- **Collected data entries**
---*---

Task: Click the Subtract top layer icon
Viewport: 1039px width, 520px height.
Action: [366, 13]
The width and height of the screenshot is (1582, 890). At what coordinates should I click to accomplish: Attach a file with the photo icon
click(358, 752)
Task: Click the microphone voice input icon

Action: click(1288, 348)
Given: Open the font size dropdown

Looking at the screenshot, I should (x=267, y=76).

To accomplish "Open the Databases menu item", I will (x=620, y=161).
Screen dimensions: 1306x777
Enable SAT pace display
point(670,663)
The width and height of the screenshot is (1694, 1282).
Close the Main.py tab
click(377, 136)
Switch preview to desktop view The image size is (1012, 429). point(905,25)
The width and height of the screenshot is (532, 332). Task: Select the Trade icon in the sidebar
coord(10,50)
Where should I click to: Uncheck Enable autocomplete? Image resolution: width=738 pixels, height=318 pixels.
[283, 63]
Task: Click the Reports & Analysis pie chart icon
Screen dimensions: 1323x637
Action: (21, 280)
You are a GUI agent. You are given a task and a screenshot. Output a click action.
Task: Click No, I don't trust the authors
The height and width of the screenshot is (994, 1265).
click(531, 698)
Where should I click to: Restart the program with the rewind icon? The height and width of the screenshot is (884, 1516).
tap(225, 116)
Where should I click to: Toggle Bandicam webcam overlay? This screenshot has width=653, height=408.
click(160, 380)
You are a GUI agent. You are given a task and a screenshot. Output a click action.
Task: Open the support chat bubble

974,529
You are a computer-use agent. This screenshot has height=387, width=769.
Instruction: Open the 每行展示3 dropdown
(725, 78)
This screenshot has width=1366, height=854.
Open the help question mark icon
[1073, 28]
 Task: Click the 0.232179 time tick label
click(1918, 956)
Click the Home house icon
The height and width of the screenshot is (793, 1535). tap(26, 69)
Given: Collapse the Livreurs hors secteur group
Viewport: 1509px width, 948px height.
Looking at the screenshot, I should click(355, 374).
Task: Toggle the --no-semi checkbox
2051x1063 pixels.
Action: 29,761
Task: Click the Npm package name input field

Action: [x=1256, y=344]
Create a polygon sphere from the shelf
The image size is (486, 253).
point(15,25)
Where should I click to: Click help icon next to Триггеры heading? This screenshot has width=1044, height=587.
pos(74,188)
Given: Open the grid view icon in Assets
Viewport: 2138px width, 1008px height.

---*---

- **Problem to solve**
From the records above, print only the lines between the one holding "Close the Main.py tab" and the one holding "Given: Open the grid view icon in Assets", inclusive, exactly as they stand.

- **Solution below**
Close the Main.py tab
click(377, 136)
Switch preview to desktop view The image size is (1012, 429). point(905,25)
The width and height of the screenshot is (532, 332). Task: Select the Trade icon in the sidebar
coord(10,50)
Where should I click to: Uncheck Enable autocomplete? Image resolution: width=738 pixels, height=318 pixels.
[283, 63]
Task: Click the Reports & Analysis pie chart icon
Screen dimensions: 1323x637
Action: (21, 280)
You are a GUI agent. You are given a task and a screenshot. Output a click action.
Task: Click No, I don't trust the authors
The height and width of the screenshot is (994, 1265).
click(531, 698)
Where should I click to: Restart the program with the rewind icon? The height and width of the screenshot is (884, 1516).
tap(225, 116)
Where should I click to: Toggle Bandicam webcam overlay? This screenshot has width=653, height=408.
click(160, 380)
You are a GUI agent. You are given a task and a screenshot. Output a click action.
Task: Open the support chat bubble

974,529
You are a computer-use agent. This screenshot has height=387, width=769.
Instruction: Open the 每行展示3 dropdown
(725, 78)
This screenshot has width=1366, height=854.
Open the help question mark icon
[1073, 28]
 Task: Click the 0.232179 time tick label
click(1918, 956)
Click the Home house icon
The height and width of the screenshot is (793, 1535). tap(26, 69)
Given: Collapse the Livreurs hors secteur group
Viewport: 1509px width, 948px height.
Looking at the screenshot, I should click(355, 374).
Task: Toggle the --no-semi checkbox
2051x1063 pixels.
Action: 29,761
Task: Click the Npm package name input field

Action: [x=1256, y=344]
Create a polygon sphere from the shelf
The image size is (486, 253).
point(15,25)
Where should I click to: Click help icon next to Триггеры heading? This screenshot has width=1044, height=587.
pos(74,188)
Given: Open the grid view icon in Assets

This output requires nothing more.